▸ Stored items
● ● ●

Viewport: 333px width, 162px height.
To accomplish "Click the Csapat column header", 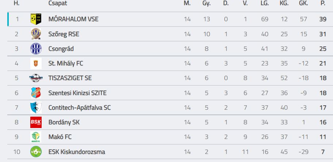I will (x=58, y=3).
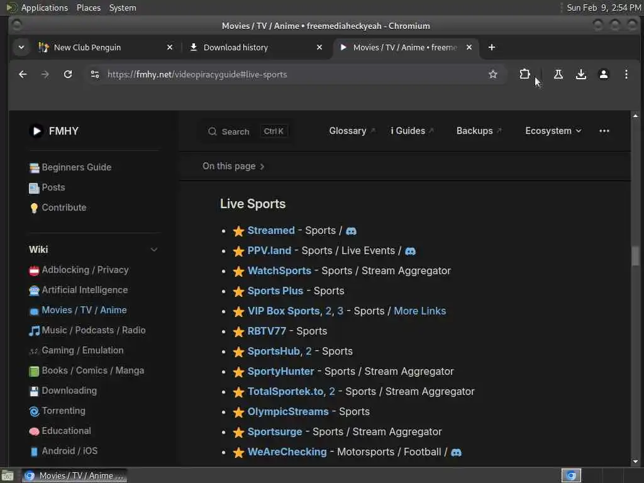This screenshot has width=644, height=483.
Task: Open the site information icon in address bar
Action: [x=95, y=74]
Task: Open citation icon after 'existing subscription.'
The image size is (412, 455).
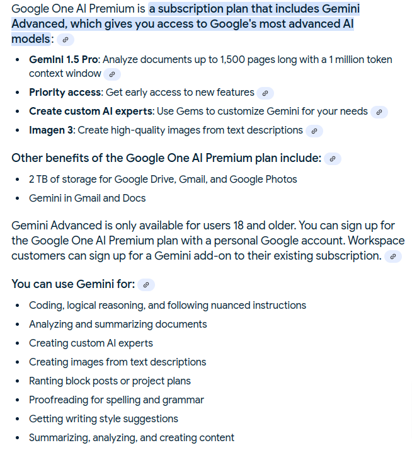Action: click(393, 256)
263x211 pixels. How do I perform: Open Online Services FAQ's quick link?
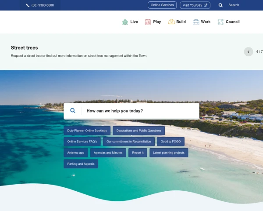click(82, 142)
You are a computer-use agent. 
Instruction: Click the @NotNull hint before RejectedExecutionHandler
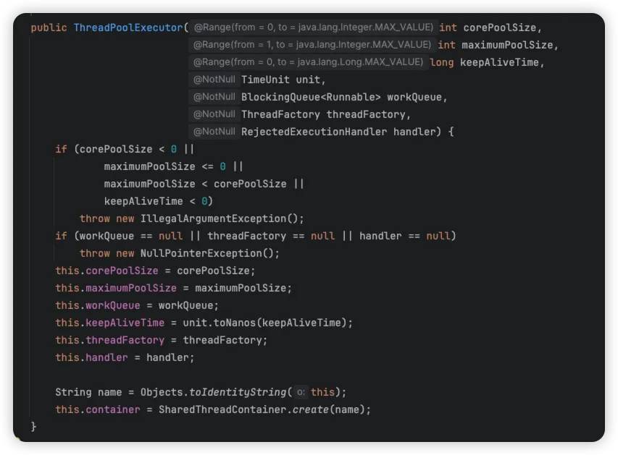point(214,132)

● ● ●

Please return, without any change, the lines from the line containing "The image size is (412, 455)." through the last line of the entries, dropping the pictures.

▸ Task result
The image size is (412, 455).
Action: click(393, 256)
263x211 pixels. How do I perform: Open Online Services FAQ's quick link?
click(82, 142)
You are a computer-use agent. 
Instruction: Click the @NotNull hint before RejectedExecutionHandler
point(214,132)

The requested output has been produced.